You can read through the ins and outs of the plan here, but let’s focus on one glaring issue that The Daily Maverick has pointed out:
…Ramaphosa’s energy plan, which embraces the private sector in resolving South Africa’s perennial electricity crisis, is set to add nearly 2,000 megawatts (MW) over the next three months, which is not enough to make a dent in or alleviate crippling bouts of Eskom power cuts.
At worst, Eskom faces a shortage of up to 6,000MW of electricity as many of its creaking power stations are susceptible to breakdowns…
Most of the energy interventions proposed by Ramaphosa are likely to start making a dent in rolling blackouts by 2023, implying that they are here to stay for another 12 months.
Fear not, those who recently forked out on a home UPS or generator. Looks like it’s still money well spent.
The plan, which involves deregulating large parts of the energy sector and relying on the private sector to help out, is likely to add somewhere around 1 950MW in the short term. When things really go wrong at Eskom, that’s around 4 000MW short of what’s needed to avoid higher stages of load shedding.

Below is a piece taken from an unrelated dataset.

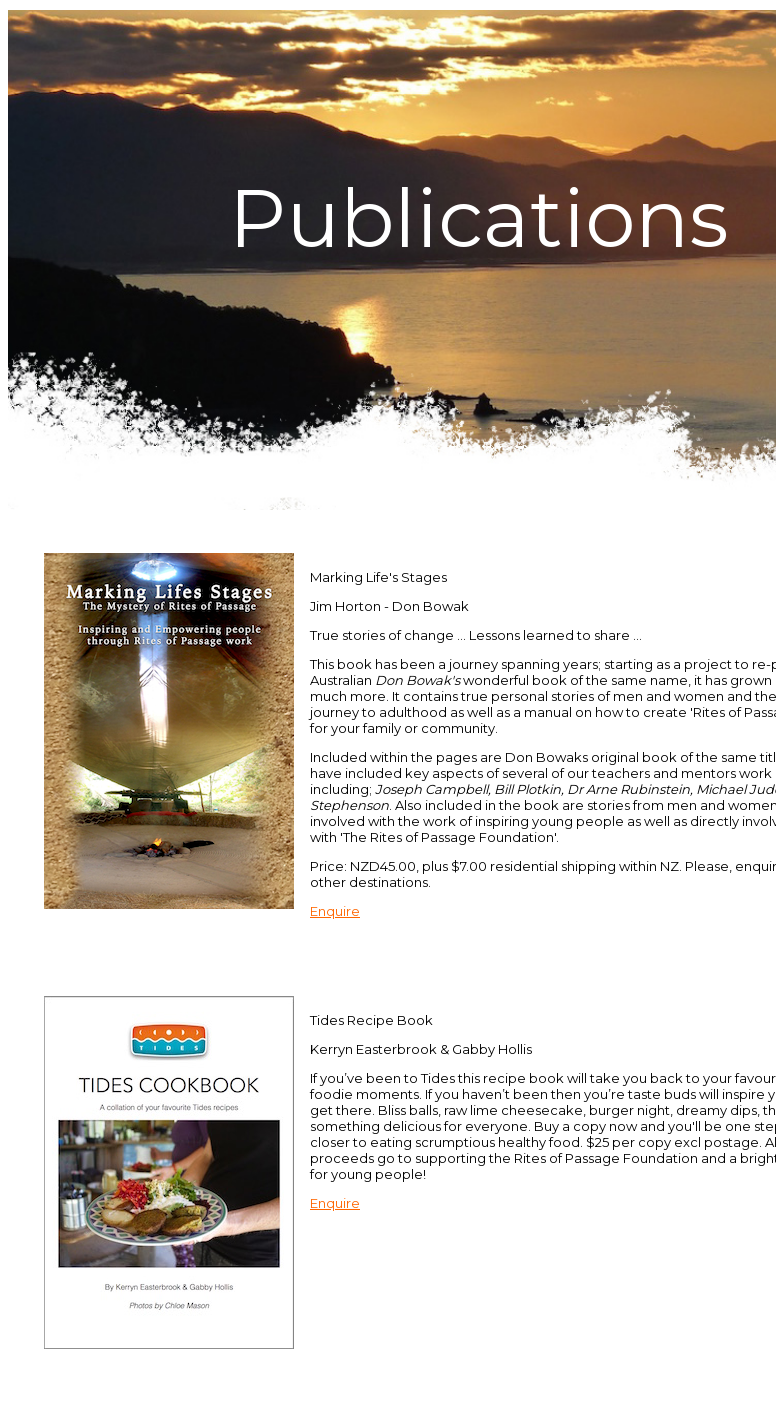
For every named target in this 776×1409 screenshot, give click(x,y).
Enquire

Essentially, there is no quick fix and we are playing the long game, with 2023 labelled a possible “game-changer year in terms of energy generation”.
There’s also the small matter of financing the energy plan. Open up your wallets, says BusinessTech:
[Eskom chief financial officer Calib] Cassim said that key points of Ramaphosa’s new plan require Eskom to do more maintenance while also increasing its sourcing of power from outside the company – both of which need money…

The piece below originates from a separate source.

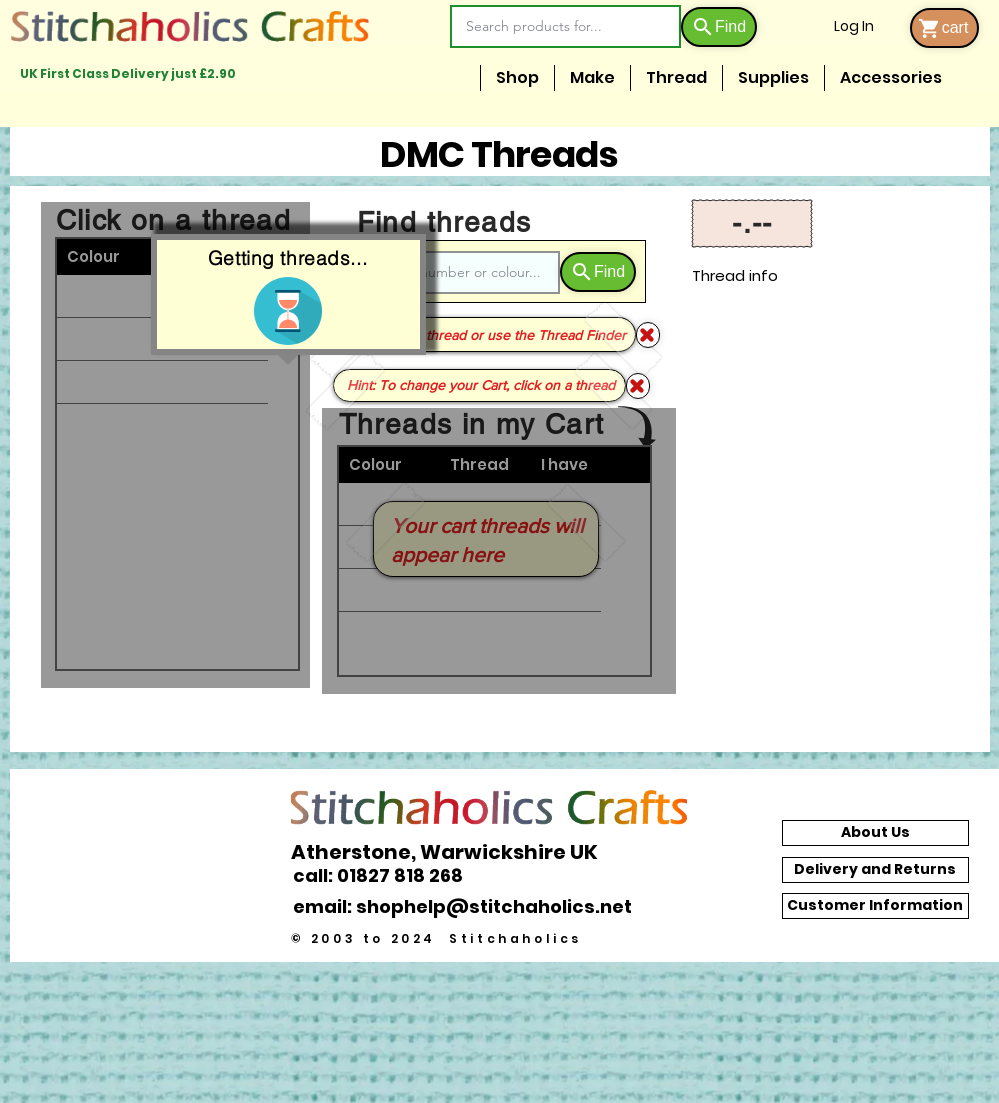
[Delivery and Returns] (875, 870)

In a consultation document published by Nersa this week, the energy regulator outlined Eskom’s most recent application for tariff hikes for the 2023/24 financial year. The document includes a projected tariff calculation showing a 38% hike next year, which Nersa said could be a possible outcome if Eskom’s wishes are granted.
As recently reported, if Eskom’s new proposed tariff hike is implemented it will be households using the least electricity that are the hardest hit.
The cost of just being connected to Eskom’s grid could rise from R218 to R938 before a single unit of electricity is used.
We should point out that Nersa doesn’t simply roll over when it comes to Eskom’s proposals so the hike may not be as steep as those figures above.
Even if it falls well short of a 38% hike, households across the country (aside from the ones our ministers live in) are going to feel the pinch.